→ PROVIDED DATA:
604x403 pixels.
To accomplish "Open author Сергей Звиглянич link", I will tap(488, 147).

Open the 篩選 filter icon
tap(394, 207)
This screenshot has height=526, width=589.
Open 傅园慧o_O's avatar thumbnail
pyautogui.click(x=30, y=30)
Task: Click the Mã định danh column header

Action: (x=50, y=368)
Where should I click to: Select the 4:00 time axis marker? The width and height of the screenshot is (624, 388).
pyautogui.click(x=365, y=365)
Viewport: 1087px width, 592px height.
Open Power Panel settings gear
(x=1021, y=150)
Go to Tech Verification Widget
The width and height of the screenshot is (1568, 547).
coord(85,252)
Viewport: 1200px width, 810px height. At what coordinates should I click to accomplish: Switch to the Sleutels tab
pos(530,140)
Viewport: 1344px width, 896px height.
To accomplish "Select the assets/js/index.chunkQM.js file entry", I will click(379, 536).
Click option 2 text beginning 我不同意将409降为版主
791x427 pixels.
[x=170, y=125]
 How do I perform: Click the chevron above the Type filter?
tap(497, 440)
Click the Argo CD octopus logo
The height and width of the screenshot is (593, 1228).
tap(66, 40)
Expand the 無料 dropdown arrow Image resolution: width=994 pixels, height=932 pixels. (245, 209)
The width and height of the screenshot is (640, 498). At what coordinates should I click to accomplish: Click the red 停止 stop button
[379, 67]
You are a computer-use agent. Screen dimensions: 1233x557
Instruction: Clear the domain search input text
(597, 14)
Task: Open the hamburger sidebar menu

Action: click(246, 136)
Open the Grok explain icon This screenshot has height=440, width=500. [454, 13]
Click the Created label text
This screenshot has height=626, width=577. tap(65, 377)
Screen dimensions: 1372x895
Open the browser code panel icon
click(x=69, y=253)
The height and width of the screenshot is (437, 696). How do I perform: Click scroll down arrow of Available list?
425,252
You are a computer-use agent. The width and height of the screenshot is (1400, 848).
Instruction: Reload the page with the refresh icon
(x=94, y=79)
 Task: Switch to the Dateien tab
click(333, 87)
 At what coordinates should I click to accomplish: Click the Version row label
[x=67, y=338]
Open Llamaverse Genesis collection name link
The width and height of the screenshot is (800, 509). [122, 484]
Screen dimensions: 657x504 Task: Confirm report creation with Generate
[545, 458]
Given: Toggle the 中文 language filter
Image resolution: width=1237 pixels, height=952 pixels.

→ ABOUT THIS TASK: Repeat the material above exactly, including every line.

→ RESPONSE TO THE TASK:
604x403 pixels.
To accomplish "Open author Сергей Звиглянич link", I will tap(488, 147).

Open the 篩選 filter icon
tap(394, 207)
This screenshot has height=526, width=589.
Open 傅园慧o_O's avatar thumbnail
pyautogui.click(x=30, y=30)
Task: Click the Mã định danh column header

Action: (x=50, y=368)
Where should I click to: Select the 4:00 time axis marker? The width and height of the screenshot is (624, 388).
pyautogui.click(x=365, y=365)
Viewport: 1087px width, 592px height.
Open Power Panel settings gear
(x=1021, y=150)
Go to Tech Verification Widget
The width and height of the screenshot is (1568, 547).
coord(85,252)
Viewport: 1200px width, 810px height. At what coordinates should I click to accomplish: Switch to the Sleutels tab
pos(530,140)
Viewport: 1344px width, 896px height.
To accomplish "Select the assets/js/index.chunkQM.js file entry", I will click(379, 536).
Click option 2 text beginning 我不同意将409降为版主
791x427 pixels.
[x=170, y=125]
 How do I perform: Click the chevron above the Type filter?
tap(497, 440)
Click the Argo CD octopus logo
The height and width of the screenshot is (593, 1228).
tap(66, 40)
Expand the 無料 dropdown arrow Image resolution: width=994 pixels, height=932 pixels. (245, 209)
The width and height of the screenshot is (640, 498). At what coordinates should I click to accomplish: Click the red 停止 stop button
[379, 67]
You are a computer-use agent. Screen dimensions: 1233x557
Instruction: Clear the domain search input text
(597, 14)
Task: Open the hamburger sidebar menu

Action: click(246, 136)
Open the Grok explain icon This screenshot has height=440, width=500. [454, 13]
Click the Created label text
This screenshot has height=626, width=577. tap(65, 377)
Screen dimensions: 1372x895
Open the browser code panel icon
click(x=69, y=253)
The height and width of the screenshot is (437, 696). How do I perform: Click scroll down arrow of Available list?
425,252
You are a computer-use agent. The width and height of the screenshot is (1400, 848).
Instruction: Reload the page with the refresh icon
(x=94, y=79)
 Task: Switch to the Dateien tab
click(333, 87)
 At what coordinates should I click to accomplish: Click the Version row label
[x=67, y=338]
Open Llamaverse Genesis collection name link
The width and height of the screenshot is (800, 509). [122, 484]
Screen dimensions: 657x504 Task: Confirm report creation with Generate
[545, 458]
Given: Toggle the 中文 language filter
Image resolution: width=1237 pixels, height=952 pixels.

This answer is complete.